Her expression, normally playful and teasing, had hardened into something colder, something heavy with buried emotion.

"That's why I'll never forgive them," she muttered under her breath, her voice quiet but edged with venom. 

"That's why I escaped. All that sucking up, all those years of being their obedient little experiment... and for what? To end up right here again—just another prisoner, just another captive situation wearing a different name."

Across from her, Gelhyne crossed her arms, raising an unimpressed brow. 

Her posture remained straight, commanding, but there was a faint softening in her tone as she replied, 

"You do realize I'm not treating you like a slave, right?"

Rox immediately perked up, waving her hands dramatically. 

"Of coourse, of cooourse," she said, dragging the word out with exaggerated surrender, both palms raised as if caught red-handed.

 "I'm just saying, it's not every day you get to serve such a cutie like you!"

Her grin widened, teasing, almost cartoonish—but her eyes flickered with a brief, genuine warmth as she looked at Gelhyne.

Beneath the joking tone and overacted gestures, there was truth. 

She did find Gelhyne attractive—not just in appearance, but in the quiet way she carried herself, the sharp confidence that contrasted Rox's own chaotic nature. 

Still, she'd never admit that out loud of course.

"Haha," Gelhyne replied dryly, her laugh short and hollow. 

She rolled her eyes and turned her gaze back forward, though the corner of her lips threatened to twitch upward.

For a short while, the air between them felt calm, almost serene. 

The faint vibrations of the engine, the soft hiss of the mist scraping against the hull—it almost lulled them into a rare sense of peace amid the dread of the Umbral Veil. 

It was a fragile moment of stillness in a place that offered none.

*bzzt!

Then it broke.

"Commander," came General Voxtrom's voice, deep and grave, just behind them, opening the slide window as he continued to look at the datapad on his arm.
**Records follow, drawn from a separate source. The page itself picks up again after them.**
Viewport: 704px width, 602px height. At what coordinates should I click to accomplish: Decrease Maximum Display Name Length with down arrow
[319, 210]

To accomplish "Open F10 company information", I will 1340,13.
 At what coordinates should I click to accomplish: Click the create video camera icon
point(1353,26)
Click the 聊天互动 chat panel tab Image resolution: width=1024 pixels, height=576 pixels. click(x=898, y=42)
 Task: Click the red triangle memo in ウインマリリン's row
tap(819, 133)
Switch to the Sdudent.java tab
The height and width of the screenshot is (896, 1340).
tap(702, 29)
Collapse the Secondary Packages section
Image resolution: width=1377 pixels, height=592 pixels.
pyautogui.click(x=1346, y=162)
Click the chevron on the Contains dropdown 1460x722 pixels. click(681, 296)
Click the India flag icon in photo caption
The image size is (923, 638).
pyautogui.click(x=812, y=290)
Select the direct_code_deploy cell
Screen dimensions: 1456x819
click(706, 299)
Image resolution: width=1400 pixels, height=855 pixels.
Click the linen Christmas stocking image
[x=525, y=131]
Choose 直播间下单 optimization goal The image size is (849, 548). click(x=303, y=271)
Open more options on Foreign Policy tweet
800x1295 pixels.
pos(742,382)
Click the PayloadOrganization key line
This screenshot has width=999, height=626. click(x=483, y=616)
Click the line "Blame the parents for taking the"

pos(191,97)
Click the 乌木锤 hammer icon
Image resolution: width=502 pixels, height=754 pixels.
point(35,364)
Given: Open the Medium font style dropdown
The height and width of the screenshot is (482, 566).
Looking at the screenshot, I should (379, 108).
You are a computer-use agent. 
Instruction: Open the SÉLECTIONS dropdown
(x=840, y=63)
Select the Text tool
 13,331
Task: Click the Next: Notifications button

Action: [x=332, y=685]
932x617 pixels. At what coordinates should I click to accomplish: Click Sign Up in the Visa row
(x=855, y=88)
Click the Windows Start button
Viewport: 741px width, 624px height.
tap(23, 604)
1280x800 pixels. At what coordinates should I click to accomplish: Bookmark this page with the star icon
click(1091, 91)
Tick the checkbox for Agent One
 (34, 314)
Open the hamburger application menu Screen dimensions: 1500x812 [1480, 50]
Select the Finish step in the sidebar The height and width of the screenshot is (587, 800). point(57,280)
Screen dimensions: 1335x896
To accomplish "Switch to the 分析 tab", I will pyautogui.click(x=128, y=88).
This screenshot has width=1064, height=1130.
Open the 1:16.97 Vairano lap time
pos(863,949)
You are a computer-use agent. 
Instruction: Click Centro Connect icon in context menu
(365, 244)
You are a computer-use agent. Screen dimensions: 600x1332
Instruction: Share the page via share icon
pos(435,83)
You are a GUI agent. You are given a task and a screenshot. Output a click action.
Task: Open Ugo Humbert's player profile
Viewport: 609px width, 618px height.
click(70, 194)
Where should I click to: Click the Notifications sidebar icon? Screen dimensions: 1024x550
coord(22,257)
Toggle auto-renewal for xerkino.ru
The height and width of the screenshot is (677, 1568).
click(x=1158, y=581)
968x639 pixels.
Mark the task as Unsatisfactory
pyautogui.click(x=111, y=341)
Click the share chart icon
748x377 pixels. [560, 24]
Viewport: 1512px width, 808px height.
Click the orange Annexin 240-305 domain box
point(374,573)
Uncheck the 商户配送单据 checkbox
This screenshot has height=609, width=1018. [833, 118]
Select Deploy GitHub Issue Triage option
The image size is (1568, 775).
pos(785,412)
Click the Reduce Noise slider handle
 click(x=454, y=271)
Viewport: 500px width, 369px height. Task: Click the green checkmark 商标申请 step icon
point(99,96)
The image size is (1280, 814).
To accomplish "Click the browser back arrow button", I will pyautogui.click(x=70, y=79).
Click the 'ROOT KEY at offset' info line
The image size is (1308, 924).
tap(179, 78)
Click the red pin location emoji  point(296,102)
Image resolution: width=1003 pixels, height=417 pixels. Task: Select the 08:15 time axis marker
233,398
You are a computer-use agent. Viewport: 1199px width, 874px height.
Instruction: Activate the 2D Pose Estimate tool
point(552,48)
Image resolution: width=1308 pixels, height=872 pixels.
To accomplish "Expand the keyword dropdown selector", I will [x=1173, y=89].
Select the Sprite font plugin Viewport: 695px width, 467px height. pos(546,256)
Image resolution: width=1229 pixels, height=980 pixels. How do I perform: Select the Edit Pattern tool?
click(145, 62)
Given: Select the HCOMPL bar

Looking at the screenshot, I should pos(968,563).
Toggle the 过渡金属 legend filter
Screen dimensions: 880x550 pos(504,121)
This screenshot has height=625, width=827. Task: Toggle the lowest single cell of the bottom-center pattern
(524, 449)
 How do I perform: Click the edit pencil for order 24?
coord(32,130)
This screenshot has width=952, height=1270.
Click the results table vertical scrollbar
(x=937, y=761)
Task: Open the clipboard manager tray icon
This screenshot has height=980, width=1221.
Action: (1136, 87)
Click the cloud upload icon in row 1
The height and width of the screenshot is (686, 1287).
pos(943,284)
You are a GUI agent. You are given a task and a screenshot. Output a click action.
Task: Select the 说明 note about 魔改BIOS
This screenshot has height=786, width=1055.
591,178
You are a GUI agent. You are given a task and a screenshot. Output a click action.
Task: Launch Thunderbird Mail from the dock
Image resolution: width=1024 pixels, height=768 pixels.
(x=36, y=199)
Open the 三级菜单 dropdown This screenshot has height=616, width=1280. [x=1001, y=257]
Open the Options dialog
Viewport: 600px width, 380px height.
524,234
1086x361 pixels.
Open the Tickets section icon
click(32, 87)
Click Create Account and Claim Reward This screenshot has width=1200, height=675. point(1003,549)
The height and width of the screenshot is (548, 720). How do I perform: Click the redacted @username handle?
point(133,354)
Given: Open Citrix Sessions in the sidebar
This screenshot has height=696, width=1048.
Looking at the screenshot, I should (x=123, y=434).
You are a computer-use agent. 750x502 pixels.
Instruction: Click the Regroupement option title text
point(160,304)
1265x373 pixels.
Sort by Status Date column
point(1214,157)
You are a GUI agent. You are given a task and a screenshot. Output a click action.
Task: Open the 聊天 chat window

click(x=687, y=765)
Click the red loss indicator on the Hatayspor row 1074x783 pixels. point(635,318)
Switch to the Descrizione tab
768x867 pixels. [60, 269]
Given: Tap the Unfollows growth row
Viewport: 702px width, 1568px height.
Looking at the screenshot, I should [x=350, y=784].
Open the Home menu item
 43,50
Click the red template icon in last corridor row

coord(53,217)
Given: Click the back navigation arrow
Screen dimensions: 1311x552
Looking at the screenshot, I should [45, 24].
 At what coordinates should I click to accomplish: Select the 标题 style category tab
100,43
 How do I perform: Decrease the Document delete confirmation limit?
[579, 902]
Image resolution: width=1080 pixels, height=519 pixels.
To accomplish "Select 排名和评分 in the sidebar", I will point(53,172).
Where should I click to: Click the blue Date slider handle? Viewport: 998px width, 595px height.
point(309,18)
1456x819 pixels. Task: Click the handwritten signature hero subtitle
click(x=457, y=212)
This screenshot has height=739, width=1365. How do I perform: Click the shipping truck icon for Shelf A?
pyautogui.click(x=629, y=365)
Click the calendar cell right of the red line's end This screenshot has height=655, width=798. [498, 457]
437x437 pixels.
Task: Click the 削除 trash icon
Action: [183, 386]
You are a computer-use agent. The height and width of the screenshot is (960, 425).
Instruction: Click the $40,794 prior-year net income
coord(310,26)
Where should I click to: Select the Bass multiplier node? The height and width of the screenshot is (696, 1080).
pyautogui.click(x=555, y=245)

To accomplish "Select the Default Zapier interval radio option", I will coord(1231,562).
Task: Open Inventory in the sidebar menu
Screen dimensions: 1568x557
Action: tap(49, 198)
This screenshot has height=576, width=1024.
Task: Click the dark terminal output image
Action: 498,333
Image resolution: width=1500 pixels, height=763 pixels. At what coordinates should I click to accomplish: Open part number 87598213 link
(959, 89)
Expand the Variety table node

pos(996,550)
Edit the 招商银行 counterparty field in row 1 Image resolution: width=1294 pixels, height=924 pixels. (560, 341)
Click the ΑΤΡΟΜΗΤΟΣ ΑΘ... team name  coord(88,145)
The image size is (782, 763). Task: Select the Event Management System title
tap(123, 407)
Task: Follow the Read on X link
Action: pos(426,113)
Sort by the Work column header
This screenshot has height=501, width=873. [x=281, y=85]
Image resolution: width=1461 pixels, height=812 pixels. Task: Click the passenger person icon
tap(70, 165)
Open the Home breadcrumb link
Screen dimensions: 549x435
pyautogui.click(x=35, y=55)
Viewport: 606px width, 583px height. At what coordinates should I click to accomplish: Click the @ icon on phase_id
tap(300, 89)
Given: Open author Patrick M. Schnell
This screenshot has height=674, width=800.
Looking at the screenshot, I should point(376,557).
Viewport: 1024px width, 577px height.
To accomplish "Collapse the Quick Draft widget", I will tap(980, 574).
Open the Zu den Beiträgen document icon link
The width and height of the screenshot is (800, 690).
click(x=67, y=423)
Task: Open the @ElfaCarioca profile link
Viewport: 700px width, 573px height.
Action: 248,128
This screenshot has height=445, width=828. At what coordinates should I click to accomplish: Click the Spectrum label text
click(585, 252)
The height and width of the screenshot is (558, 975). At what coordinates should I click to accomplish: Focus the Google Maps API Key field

"There have been reports from the rear. Some of the soldiers are… hearing voices. They say the whispers are coming from everywhere." His tone was tense.

Gelhyne's composure stiffened immediately. 

The ease in her posture vanished as she tapped her wristpad, her eyes narrowing while she accessed the command channel. 

"Gerav," she called, her voice sharp and precise, "go to Vehicle 15 and inspect what's happening. If you fail to contact me within ten minutes, I'll assume the situation has gone wrong."

"At once," replied Gerav through the comms. 

*bzt

The transmission crackled before cutting off, followed by a faint vibration that suggested his vehicle had sped toward the back of the formation.

"Voices?" Rox repeated, her voice low, recognition as she had experienced these before. 

Her expression darkened as she stared out into the shifting fog beyond the reinforced window.

Then, with a dry chuckle that failed to hide her tension, she muttered,

 "So it begins… the mist's fuckery, that is."

Outside, the fog seemed to pulse faintly—as if it had heard her words and was amused by them.